Living Blues #265 (February/March) begins the celebration of the 50th Anniversary of Living Blues. Eighty-eight-year-old Leon Blue has had a remarkable, though mostly under the radar, musical career. Through run-ins with Bob Wills, recording with Lowell Fulson, and touring with Ike Turner and Albert Collins, Blue has seen it all. Chicago club stalwart Smilin’ Bobby Smith has been playing the blues since the early 1960s and yet many fans may not have heard of him. Smith plays live most nights, but his lack of recordings has made his career a local one. And he likes it that way. Pennsylvania-based bluesman Clarence Spady exploded on the scene in the 1990s but personal issues put his career on hold. Over the last decade he has been rebuilding his career and tearing up the local festival scene and New York club scene.

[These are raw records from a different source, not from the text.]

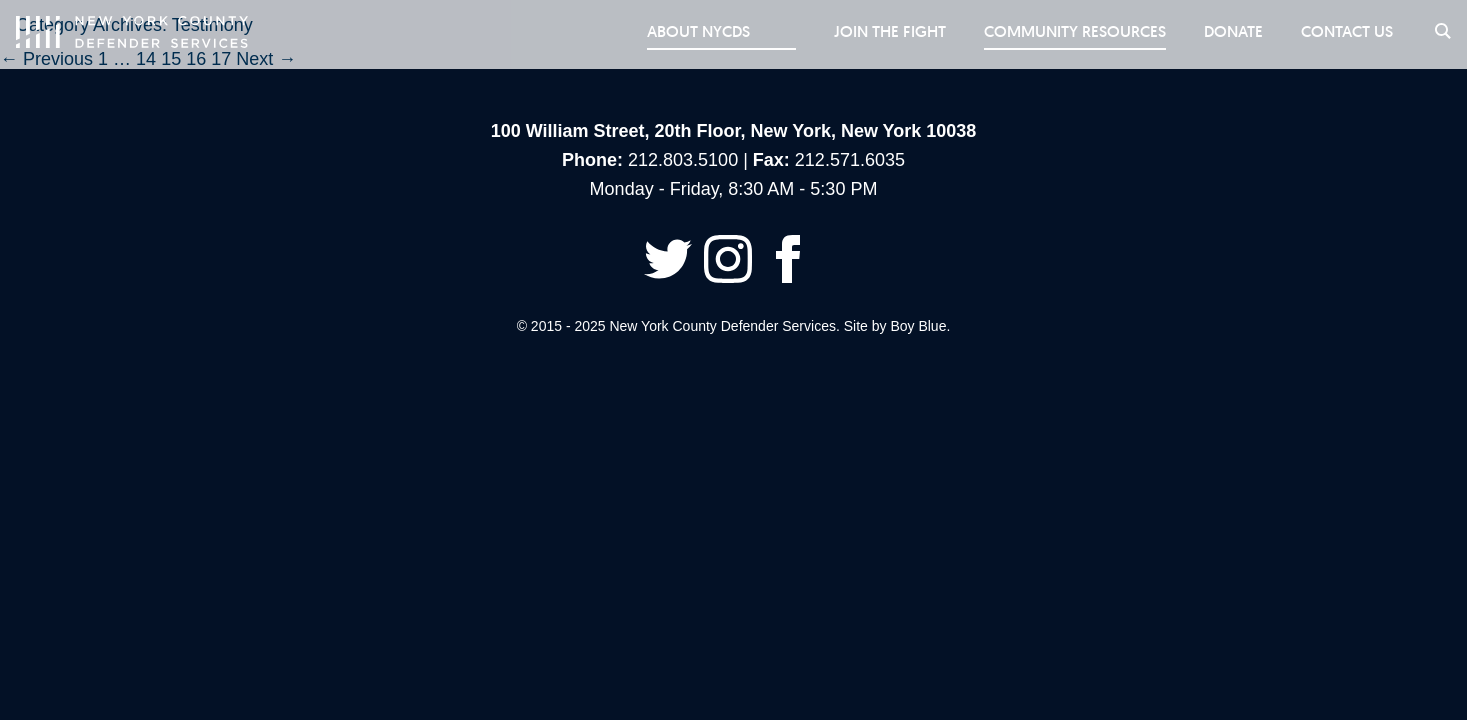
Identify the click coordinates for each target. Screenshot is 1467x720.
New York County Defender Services (132, 32)
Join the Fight (880, 31)
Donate (1227, 31)
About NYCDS (732, 31)
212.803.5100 (683, 160)
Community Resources (1067, 31)
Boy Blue (918, 326)
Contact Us (1343, 31)
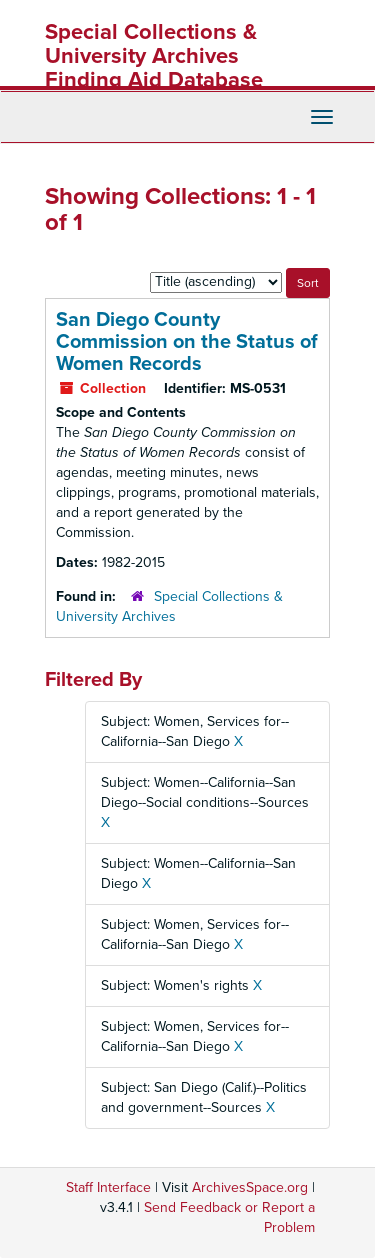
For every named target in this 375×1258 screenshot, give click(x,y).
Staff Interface (108, 1187)
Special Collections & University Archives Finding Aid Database (154, 56)
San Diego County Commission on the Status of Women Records (187, 342)
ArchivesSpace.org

In January 1950 Baby Face Leroy Foster, Muddy Waters, and Little Walter recorded a series of sides for Parkway Records that captured a new, raw energy infiltrating the early postwar blues era in this issue’s Let It Roll. Perhaps the grittiest song of all recorded by Foster, Waters, and Walter was their version of Rollin’ and Tumblin’. We trace the history of this classic blues song in Rollin’ and Tumblin’ . . . The Story of a Song. Celebrating 50 Years of Living Blues is a visual tour of 50 years of Living Blues.

Plus What’s Going On, the first of a series of “50” lists from list master Jim DeKoster, and the latest Blues News, record reviews, book reviews, and the Living Blues Radio Charts.